Problem requirements
List every character named by full name in the text about Tall Poppies below.

Text block
□ □ □ □ □ □ □
Friday, September 30, 2011

PS. Tall Poppies.

Sorry . . . I forgot to say that TALL POPPIES is published by Severn House and will be officially available on 29th December 2011


One Woman - Two loves.England 1918

If it's not enough that a girl from a good background is forced to work as a maid, Livia Carr is then violated by the master of the house and becomes pregnant. Her only course is to marry the son of the house. Richard Sangster is an invalid, a world war one hero. He is not expected to live, and he offers Livia and the child legitimacy, as well has his name and estate. Livia grows to love Richard, but even though it's expected, his death comes as a great blow to her. Into the breach steps Livia's first love, and Richard's closest friend, surgeon, Denton Elliot. But will he desert Livia when the secret of the child's parentage is revealed to him. . .?

Note from Author.
□ □ □ □ □ □ □
Data records
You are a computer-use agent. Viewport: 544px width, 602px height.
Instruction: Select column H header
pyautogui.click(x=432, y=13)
□ □ □ □ □ □ □
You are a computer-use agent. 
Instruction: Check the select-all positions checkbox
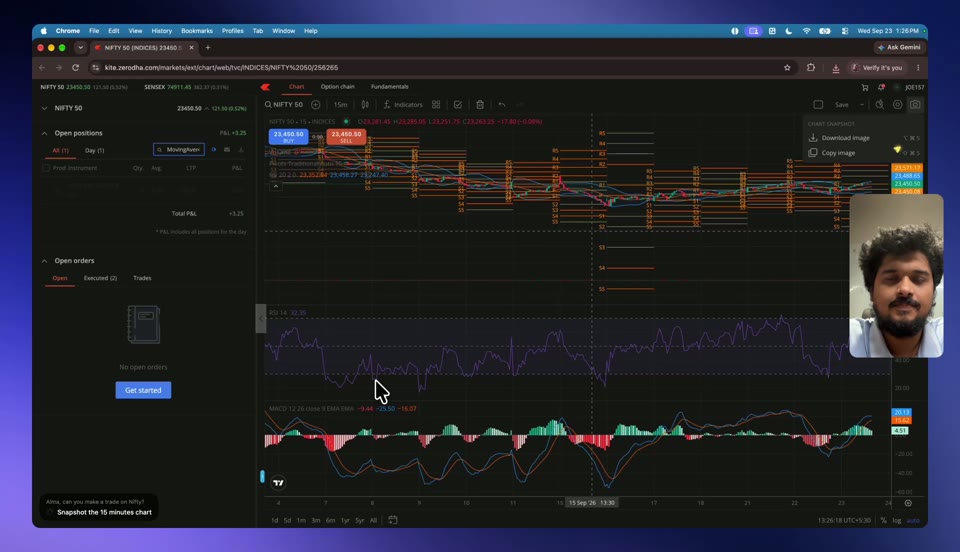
□ □ □ □ □ □ □
Completed exercise
Livia Carr, Richard Sangster, Denton Elliot